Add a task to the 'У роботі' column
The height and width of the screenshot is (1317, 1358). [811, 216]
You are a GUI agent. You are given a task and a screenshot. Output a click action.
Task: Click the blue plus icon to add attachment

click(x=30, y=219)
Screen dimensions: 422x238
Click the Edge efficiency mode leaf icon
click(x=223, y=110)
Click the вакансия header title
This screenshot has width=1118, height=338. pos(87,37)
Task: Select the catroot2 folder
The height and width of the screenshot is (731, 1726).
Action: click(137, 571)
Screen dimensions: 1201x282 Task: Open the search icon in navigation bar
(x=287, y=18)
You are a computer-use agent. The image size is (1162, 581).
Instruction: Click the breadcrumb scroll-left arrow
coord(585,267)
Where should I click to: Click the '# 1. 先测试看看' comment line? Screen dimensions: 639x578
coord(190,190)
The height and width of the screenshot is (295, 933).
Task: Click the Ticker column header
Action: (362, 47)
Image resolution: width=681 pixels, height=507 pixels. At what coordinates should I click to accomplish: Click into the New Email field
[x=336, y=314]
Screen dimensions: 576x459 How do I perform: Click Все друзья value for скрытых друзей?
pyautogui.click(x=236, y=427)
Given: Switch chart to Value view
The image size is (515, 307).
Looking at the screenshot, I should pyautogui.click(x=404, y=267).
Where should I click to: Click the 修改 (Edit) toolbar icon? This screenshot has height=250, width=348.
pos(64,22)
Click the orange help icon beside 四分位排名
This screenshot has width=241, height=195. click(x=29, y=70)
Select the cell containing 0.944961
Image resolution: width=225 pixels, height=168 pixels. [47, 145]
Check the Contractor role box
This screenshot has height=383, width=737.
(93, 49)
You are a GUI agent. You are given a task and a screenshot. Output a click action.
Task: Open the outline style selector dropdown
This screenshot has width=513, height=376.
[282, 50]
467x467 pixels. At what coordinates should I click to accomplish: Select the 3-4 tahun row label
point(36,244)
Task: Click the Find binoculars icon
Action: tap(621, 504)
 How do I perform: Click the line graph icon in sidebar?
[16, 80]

──────

Take the line that contains "Where should I click to: Click the 修改" and every line after it to the end of the entries above, and reproduce them exactly.

[WRITTEN ANSWER]
Where should I click to: Click the 修改 (Edit) toolbar icon? This screenshot has height=250, width=348.
pos(64,22)
Click the orange help icon beside 四分位排名
This screenshot has width=241, height=195. click(x=29, y=70)
Select the cell containing 0.944961
Image resolution: width=225 pixels, height=168 pixels. [47, 145]
Check the Contractor role box
This screenshot has height=383, width=737.
(93, 49)
You are a GUI agent. You are given a task and a screenshot. Output a click action.
Task: Open the outline style selector dropdown
This screenshot has width=513, height=376.
[282, 50]
467x467 pixels. At what coordinates should I click to accomplish: Select the 3-4 tahun row label
point(36,244)
Task: Click the Find binoculars icon
Action: tap(621, 504)
 How do I perform: Click the line graph icon in sidebar?
[16, 80]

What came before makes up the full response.